CS130 15 CATS (7.5 ECTS) Term 1


Core - CS and CMS. Option - CSE

Academic Aims

  • To provide students with sufficient mathematical knowledge to enable them to understand the foundations of their subject for both study purposes and later career development.
  • To bridge the gap in style and content between A-level and university mathematics and to introduce students to the language and methods of professional mathematics.

Learning Outcomes

By the end of the module the students should be able to:

  • Understand and use basic mathematical terminology.
  • Understand the role of formal definitions and proofs and be able to apply them in problem solving.
  • Understand the basics of propositional and predicate logic.
  • Understand the basics of elementary set theory.
  • Understand the basics of mathematical relations and functions.
  • Understand the basics of graph theory.
  • Understand the basics of probability.


  • The axiomatic method: Basic concepts, axioms, definitions, theorems, finite and infinte sets, natural numbers, induction.
  • Logic: Statements, truth values, Boolean operators, laws of propositional logic, predicates, quantifiers, laws of predicate logic.
  • Sets: Connection between sets and predicates, operations on sets, laws of set operations.

- [Required task]
Return the part of the module description that starts with "Academic Aims" and runs through "and predicate logic.", copied word for word.

- [Collected data]
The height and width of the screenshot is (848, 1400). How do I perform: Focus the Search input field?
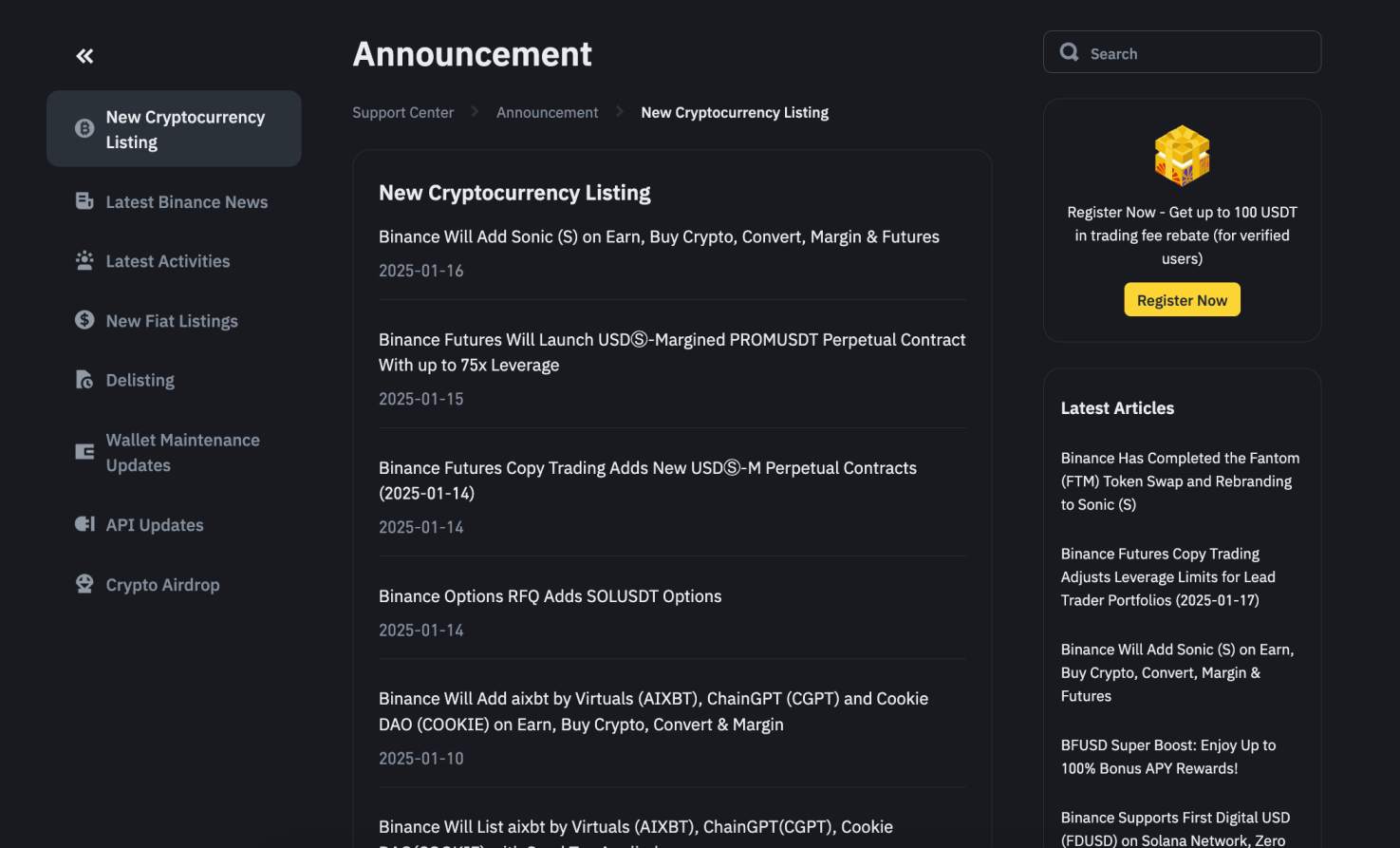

- [Worked solution]
Academic Aims

  • To provide students with sufficient mathematical knowledge to enable them to understand the foundations of their subject for both study purposes and later career development.
  • To bridge the gap in style and content between A-level and university mathematics and to introduce students to the language and methods of professional mathematics.

Learning Outcomes

By the end of the module the students should be able to:

  • Understand and use basic mathematical terminology.
  • Understand the role of formal definitions and proofs and be able to apply them in problem solving.
  • Understand the basics of propositional and predicate logic.